■ Exercise goal
Write the data out again, matching every line exactly.

■ The input
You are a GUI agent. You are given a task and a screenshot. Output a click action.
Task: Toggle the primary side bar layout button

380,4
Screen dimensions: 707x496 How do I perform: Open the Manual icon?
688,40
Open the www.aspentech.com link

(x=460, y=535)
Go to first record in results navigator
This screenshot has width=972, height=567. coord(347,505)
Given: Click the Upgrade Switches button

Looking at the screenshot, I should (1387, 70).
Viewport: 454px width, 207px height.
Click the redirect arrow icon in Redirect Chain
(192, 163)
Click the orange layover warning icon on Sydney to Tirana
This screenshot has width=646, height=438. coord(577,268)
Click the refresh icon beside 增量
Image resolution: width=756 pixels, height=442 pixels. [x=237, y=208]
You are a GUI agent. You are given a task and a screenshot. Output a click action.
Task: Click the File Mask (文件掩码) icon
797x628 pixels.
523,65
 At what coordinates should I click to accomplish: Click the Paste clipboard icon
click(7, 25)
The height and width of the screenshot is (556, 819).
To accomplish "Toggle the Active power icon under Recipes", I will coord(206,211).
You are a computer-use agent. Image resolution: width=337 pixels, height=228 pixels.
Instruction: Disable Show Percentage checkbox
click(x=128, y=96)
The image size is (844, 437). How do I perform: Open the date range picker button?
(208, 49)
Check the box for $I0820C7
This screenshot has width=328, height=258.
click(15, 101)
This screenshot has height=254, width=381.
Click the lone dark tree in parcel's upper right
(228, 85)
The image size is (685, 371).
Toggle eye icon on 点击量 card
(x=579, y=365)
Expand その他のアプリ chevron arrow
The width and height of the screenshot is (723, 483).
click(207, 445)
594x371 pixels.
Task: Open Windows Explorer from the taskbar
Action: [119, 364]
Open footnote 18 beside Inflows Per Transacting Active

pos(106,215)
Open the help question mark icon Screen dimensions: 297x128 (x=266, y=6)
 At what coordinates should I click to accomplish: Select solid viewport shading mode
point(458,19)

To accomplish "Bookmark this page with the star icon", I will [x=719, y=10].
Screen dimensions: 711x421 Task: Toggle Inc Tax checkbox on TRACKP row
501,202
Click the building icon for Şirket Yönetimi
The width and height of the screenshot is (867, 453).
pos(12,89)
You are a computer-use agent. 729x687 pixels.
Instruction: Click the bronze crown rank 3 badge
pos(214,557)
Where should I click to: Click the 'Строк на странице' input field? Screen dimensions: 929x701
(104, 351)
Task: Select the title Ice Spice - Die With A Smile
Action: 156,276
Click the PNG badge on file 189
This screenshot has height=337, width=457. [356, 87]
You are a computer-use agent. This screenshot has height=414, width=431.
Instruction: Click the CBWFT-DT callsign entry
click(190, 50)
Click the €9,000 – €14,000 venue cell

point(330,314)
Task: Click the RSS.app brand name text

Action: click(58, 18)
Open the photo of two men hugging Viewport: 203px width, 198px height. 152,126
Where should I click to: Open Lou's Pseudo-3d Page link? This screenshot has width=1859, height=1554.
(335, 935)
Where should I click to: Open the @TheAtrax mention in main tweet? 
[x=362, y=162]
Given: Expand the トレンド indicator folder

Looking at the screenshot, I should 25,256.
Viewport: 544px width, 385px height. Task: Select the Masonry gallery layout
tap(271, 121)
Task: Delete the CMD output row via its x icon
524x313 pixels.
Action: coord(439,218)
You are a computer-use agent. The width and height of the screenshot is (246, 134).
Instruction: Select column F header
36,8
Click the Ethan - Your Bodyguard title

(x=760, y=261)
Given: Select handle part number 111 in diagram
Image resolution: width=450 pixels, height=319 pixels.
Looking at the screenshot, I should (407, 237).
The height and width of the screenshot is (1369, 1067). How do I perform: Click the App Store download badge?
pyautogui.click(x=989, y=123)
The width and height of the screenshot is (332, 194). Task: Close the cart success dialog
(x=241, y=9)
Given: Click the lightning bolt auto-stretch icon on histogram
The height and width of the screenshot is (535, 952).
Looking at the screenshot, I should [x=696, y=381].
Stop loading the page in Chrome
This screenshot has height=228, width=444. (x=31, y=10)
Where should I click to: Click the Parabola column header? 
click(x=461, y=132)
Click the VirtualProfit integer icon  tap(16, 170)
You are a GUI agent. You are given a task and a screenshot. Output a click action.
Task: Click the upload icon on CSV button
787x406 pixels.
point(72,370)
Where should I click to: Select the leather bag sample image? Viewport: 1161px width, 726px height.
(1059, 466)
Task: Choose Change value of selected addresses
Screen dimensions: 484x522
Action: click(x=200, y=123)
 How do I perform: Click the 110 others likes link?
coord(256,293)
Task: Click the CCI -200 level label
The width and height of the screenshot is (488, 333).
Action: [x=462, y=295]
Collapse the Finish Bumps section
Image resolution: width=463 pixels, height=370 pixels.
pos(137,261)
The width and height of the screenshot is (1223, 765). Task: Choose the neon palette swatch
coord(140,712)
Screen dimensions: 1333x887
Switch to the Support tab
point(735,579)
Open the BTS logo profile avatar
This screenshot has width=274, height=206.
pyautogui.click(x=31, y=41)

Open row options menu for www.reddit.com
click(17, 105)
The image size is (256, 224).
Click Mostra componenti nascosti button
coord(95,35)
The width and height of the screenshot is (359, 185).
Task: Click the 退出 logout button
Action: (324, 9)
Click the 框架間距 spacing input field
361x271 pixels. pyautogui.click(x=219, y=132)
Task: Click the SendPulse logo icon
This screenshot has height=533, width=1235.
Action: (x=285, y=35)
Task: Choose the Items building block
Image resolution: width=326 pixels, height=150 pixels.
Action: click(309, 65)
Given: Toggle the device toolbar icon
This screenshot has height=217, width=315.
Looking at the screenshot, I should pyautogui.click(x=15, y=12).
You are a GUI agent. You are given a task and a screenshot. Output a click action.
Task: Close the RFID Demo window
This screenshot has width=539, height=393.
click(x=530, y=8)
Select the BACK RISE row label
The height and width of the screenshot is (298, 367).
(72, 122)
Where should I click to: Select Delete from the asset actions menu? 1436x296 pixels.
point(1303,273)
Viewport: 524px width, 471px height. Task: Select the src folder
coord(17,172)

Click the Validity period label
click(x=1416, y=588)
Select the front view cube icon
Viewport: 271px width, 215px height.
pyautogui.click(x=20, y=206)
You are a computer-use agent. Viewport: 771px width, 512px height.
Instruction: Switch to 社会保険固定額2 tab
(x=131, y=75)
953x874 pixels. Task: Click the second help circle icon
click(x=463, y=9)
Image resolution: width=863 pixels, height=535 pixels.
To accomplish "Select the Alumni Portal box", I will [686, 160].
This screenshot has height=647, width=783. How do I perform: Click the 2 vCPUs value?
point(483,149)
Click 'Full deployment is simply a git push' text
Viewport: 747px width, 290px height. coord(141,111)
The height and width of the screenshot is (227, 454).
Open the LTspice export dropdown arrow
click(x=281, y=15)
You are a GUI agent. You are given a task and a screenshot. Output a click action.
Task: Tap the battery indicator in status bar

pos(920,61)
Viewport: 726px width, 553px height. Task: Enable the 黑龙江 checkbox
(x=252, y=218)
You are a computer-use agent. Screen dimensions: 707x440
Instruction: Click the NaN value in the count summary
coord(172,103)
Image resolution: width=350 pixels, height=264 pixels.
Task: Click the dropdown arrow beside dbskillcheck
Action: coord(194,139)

■ Answer
You are a GUI agent. You are given a task and a screenshot. Output a click action.
Task: Toggle the primary side bar layout button

380,4
Screen dimensions: 707x496 How do I perform: Open the Manual icon?
688,40
Open the www.aspentech.com link

(x=460, y=535)
Go to first record in results navigator
This screenshot has width=972, height=567. coord(347,505)
Given: Click the Upgrade Switches button

Looking at the screenshot, I should (1387, 70).
Viewport: 454px width, 207px height.
Click the redirect arrow icon in Redirect Chain
(192, 163)
Click the orange layover warning icon on Sydney to Tirana
This screenshot has width=646, height=438. coord(577,268)
Click the refresh icon beside 增量
Image resolution: width=756 pixels, height=442 pixels. [x=237, y=208]
You are a GUI agent. You are given a task and a screenshot. Output a click action.
Task: Click the File Mask (文件掩码) icon
797x628 pixels.
523,65
 At what coordinates should I click to accomplish: Click the Paste clipboard icon
click(7, 25)
The height and width of the screenshot is (556, 819).
To accomplish "Toggle the Active power icon under Recipes", I will coord(206,211).
You are a computer-use agent. Image resolution: width=337 pixels, height=228 pixels.
Instruction: Disable Show Percentage checkbox
click(x=128, y=96)
The image size is (844, 437). How do I perform: Open the date range picker button?
(208, 49)
Check the box for $I0820C7
This screenshot has width=328, height=258.
click(15, 101)
This screenshot has height=254, width=381.
Click the lone dark tree in parcel's upper right
(228, 85)
The image size is (685, 371).
Toggle eye icon on 点击量 card
(x=579, y=365)
Expand その他のアプリ chevron arrow
The width and height of the screenshot is (723, 483).
click(207, 445)
594x371 pixels.
Task: Open Windows Explorer from the taskbar
Action: [119, 364]
Open footnote 18 beside Inflows Per Transacting Active

pos(106,215)
Open the help question mark icon Screen dimensions: 297x128 (x=266, y=6)
 At what coordinates should I click to accomplish: Select solid viewport shading mode
point(458,19)

To accomplish "Bookmark this page with the star icon", I will [x=719, y=10].
Screen dimensions: 711x421 Task: Toggle Inc Tax checkbox on TRACKP row
501,202
Click the building icon for Şirket Yönetimi
The width and height of the screenshot is (867, 453).
pos(12,89)
You are a computer-use agent. 729x687 pixels.
Instruction: Click the bronze crown rank 3 badge
pos(214,557)
Where should I click to: Click the 'Строк на странице' input field? Screen dimensions: 929x701
(104, 351)
Task: Select the title Ice Spice - Die With A Smile
Action: 156,276
Click the PNG badge on file 189
This screenshot has height=337, width=457. [356, 87]
You are a computer-use agent. This screenshot has height=414, width=431.
Instruction: Click the CBWFT-DT callsign entry
click(190, 50)
Click the €9,000 – €14,000 venue cell

point(330,314)
Task: Click the RSS.app brand name text

Action: click(58, 18)
Open the photo of two men hugging Viewport: 203px width, 198px height. 152,126
Where should I click to: Open Lou's Pseudo-3d Page link? This screenshot has width=1859, height=1554.
(335, 935)
Where should I click to: Open the @TheAtrax mention in main tweet? 
[x=362, y=162]
Given: Expand the トレンド indicator folder

Looking at the screenshot, I should 25,256.
Viewport: 544px width, 385px height. Task: Select the Masonry gallery layout
tap(271, 121)
Task: Delete the CMD output row via its x icon
524x313 pixels.
Action: coord(439,218)
You are a computer-use agent. The width and height of the screenshot is (246, 134).
Instruction: Select column F header
36,8
Click the Ethan - Your Bodyguard title

(x=760, y=261)
Given: Select handle part number 111 in diagram
Image resolution: width=450 pixels, height=319 pixels.
Looking at the screenshot, I should (407, 237).
The height and width of the screenshot is (1369, 1067). How do I perform: Click the App Store download badge?
pyautogui.click(x=989, y=123)
The width and height of the screenshot is (332, 194). Task: Close the cart success dialog
(x=241, y=9)
Given: Click the lightning bolt auto-stretch icon on histogram
The height and width of the screenshot is (535, 952).
Looking at the screenshot, I should [x=696, y=381].
Stop loading the page in Chrome
This screenshot has height=228, width=444. (x=31, y=10)
Where should I click to: Click the Parabola column header? 
click(x=461, y=132)
Click the VirtualProfit integer icon  tap(16, 170)
You are a GUI agent. You are given a task and a screenshot. Output a click action.
Task: Click the upload icon on CSV button
787x406 pixels.
point(72,370)
Where should I click to: Select the leather bag sample image? Viewport: 1161px width, 726px height.
(1059, 466)
Task: Choose Change value of selected addresses
Screen dimensions: 484x522
Action: click(x=200, y=123)
 How do I perform: Click the 110 others likes link?
coord(256,293)
Task: Click the CCI -200 level label
The width and height of the screenshot is (488, 333).
Action: [x=462, y=295]
Collapse the Finish Bumps section
Image resolution: width=463 pixels, height=370 pixels.
pos(137,261)
The width and height of the screenshot is (1223, 765). Task: Choose the neon palette swatch
coord(140,712)
Screen dimensions: 1333x887
Switch to the Support tab
point(735,579)
Open the BTS logo profile avatar
This screenshot has width=274, height=206.
pyautogui.click(x=31, y=41)

Open row options menu for www.reddit.com
click(17, 105)
The image size is (256, 224).
Click Mostra componenti nascosti button
coord(95,35)
The width and height of the screenshot is (359, 185).
Task: Click the 退出 logout button
Action: (324, 9)
Click the 框架間距 spacing input field
361x271 pixels. pyautogui.click(x=219, y=132)
Task: Click the SendPulse logo icon
This screenshot has height=533, width=1235.
Action: (x=285, y=35)
Task: Choose the Items building block
Image resolution: width=326 pixels, height=150 pixels.
Action: click(309, 65)
Given: Toggle the device toolbar icon
This screenshot has height=217, width=315.
Looking at the screenshot, I should pyautogui.click(x=15, y=12).
You are a GUI agent. You are given a task and a screenshot. Output a click action.
Task: Close the RFID Demo window
This screenshot has width=539, height=393.
click(x=530, y=8)
Select the BACK RISE row label
The height and width of the screenshot is (298, 367).
(72, 122)
Where should I click to: Select Delete from the asset actions menu? 1436x296 pixels.
point(1303,273)
Viewport: 524px width, 471px height. Task: Select the src folder
coord(17,172)

Click the Validity period label
click(x=1416, y=588)
Select the front view cube icon
Viewport: 271px width, 215px height.
pyautogui.click(x=20, y=206)
You are a computer-use agent. Viewport: 771px width, 512px height.
Instruction: Switch to 社会保険固定額2 tab
(x=131, y=75)
953x874 pixels. Task: Click the second help circle icon
click(x=463, y=9)
Image resolution: width=863 pixels, height=535 pixels.
To accomplish "Select the Alumni Portal box", I will [686, 160].
This screenshot has height=647, width=783. How do I perform: Click the 2 vCPUs value?
point(483,149)
Click 'Full deployment is simply a git push' text
Viewport: 747px width, 290px height. coord(141,111)
The height and width of the screenshot is (227, 454).
Open the LTspice export dropdown arrow
click(x=281, y=15)
You are a GUI agent. You are given a task and a screenshot. Output a click action.
Task: Tap the battery indicator in status bar

pos(920,61)
Viewport: 726px width, 553px height. Task: Enable the 黑龙江 checkbox
(x=252, y=218)
You are a computer-use agent. Screen dimensions: 707x440
Instruction: Click the NaN value in the count summary
coord(172,103)
Image resolution: width=350 pixels, height=264 pixels.
Task: Click the dropdown arrow beside dbskillcheck
Action: coord(194,139)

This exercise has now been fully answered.